7 Comments Add yours

  1. splitid says:

    I’m going to update in replies and then find the best way to summarize when I’ve gathered all the suggestions. So the first one from Desiree Vanderwal – “We live that truth by exploring that truth. By seeking answers. We are star particles–bits of matter and energy from the universe–come together for a brief moment in time where we have consciousness. We are the universe being aware of itself.”

  2. splitid says:

    I got another answer in my internet stumbling today. There’s a photographer who has a site called Humans of New York. I follow him on facebook. He photographs people in NY and talks to them, so his photos are captioned with something they say. I always see my reflection in these photos and the people are so different in each photo, it’s truly a manifestation of Tyson’s quote. http://www.humansofnewyork.com/

  3. Devin Pike says:

    This’ll be a rambling answer, as I’m trying to work it out in real time instead of giving a concise, edited answer. Might turn out better that way.

    I’m adopted as well – a no-information baby, and if I decide to listen to the whispers and start looking for my birth parents it’ll be a lot more difficult. That said, I feel completely connected to my adoptive parents (or, really, “my parents”). Except… I’m not. My mother died in 2004, and I barely speak to my father anymore. My true familial connections are with my wife, and the two dozen-or-so close friends who make up my day-to-day life.

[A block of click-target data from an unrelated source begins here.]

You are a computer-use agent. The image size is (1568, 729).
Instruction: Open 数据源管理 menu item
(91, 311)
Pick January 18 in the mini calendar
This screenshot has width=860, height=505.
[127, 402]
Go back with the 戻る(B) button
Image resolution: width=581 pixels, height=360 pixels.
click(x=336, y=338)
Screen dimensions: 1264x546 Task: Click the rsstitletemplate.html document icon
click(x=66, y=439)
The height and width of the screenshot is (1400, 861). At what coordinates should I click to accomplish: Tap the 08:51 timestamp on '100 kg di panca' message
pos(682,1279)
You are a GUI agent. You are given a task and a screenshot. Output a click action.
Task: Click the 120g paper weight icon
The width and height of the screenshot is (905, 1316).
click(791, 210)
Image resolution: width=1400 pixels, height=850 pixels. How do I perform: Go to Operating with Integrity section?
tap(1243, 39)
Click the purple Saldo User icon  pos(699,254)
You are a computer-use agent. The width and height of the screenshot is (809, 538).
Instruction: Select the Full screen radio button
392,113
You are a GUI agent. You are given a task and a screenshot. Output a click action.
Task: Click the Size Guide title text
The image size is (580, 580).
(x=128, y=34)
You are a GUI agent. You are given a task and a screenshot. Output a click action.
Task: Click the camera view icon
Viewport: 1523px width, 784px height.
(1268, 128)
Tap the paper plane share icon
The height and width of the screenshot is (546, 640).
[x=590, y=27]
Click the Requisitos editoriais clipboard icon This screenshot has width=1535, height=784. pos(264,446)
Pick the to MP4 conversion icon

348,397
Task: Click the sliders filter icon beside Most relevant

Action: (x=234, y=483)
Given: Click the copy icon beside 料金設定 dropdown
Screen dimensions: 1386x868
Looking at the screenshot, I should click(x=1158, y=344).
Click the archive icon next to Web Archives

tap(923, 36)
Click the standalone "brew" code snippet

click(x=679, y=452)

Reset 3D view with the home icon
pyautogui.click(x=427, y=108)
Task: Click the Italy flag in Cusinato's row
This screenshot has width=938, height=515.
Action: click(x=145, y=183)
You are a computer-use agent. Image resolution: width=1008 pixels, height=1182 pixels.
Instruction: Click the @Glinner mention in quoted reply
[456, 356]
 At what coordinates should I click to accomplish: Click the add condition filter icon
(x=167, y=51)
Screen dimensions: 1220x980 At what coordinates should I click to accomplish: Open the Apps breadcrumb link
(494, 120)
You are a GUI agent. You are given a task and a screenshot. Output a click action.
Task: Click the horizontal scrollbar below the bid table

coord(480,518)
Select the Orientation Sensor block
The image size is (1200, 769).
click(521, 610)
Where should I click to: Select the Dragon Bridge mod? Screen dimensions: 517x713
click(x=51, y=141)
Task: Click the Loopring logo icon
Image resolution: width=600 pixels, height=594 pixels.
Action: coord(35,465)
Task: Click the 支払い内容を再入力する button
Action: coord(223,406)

    With that lot, I sincerely never feel disconnected. They remind me of who I am, where I’ve been, and where I’m going. They give me love, they give me grief, they bust my bubble and then re-inflate it.

    If this doesn’t help, Justina, feel free to whack me on the nose as a redirect.

  4. splitid says:

    Spouses and friends -the family you choose. Yeah, that’s a great answer! I look at John and my friends in a similar way. I like the bubble busting and re-inflating image. I so get that.

  5. marksackler says:

    All you can do is be true to yourself. There is no one true way that fits all.

  6. Erik Andrulis says:

    Hi Justina, I was familiar with that quote of Neil’s. And, I agree, it very profound. Like you wrote, It’s true.

    Then you asked the question: “How do we, in mind and deed, live that truth?” And added:

    “I actually have no idea. So I’m going to let you tell me.”

    Let me repeat Neil’s quote, for the purposes of response: ” “We are all connected; to each other, biologically. To the Earth, chemically. To the rest of the universe, atomically.”

    How do “we” live that truth?

    Well, I had to come to terms with what that truth, in fact, means. And consider that only I – that is, the person who encounters information and must assess its meaning – decide and act on what I learn. And only I decide what I – that is, you – am and am not.

    Only I – again, you – can take the things from a belief in truth to a knowledge of truth.

    So then, writing to you, the reader, first, *know* that you are all people, and everything that connects all people.

    Second, *know* that you are all biological systems.

    Third, *know* that you are all biochemicals and chemicals.

    Finally, *know* that you are all atoms.

    In other words, know that you are the Universe .

    In knowing that you are the Universe, you cannot help but be humbled and uplifted simultaneously. It is both frightening and gratifying. It is unbelievable and intuitive.

    In knowing that you are all people (well, at least in that I know I am all people), you may see that there is every reason to treat yourself (that is, all people that you are) with dignity, respect, grace, understanding, patience, forgiveness, compassion, and, most importantly, love

    Since I asked myself.

  7. Great post. I’ve been obsessed with metaphysics and epistemology for the majority of my life. The questions you raise are so essential, and yet so ignored by the majority. The topic is too vast to answer in a reply, but thanks for posting it (and your whole blog, which I am enjoying).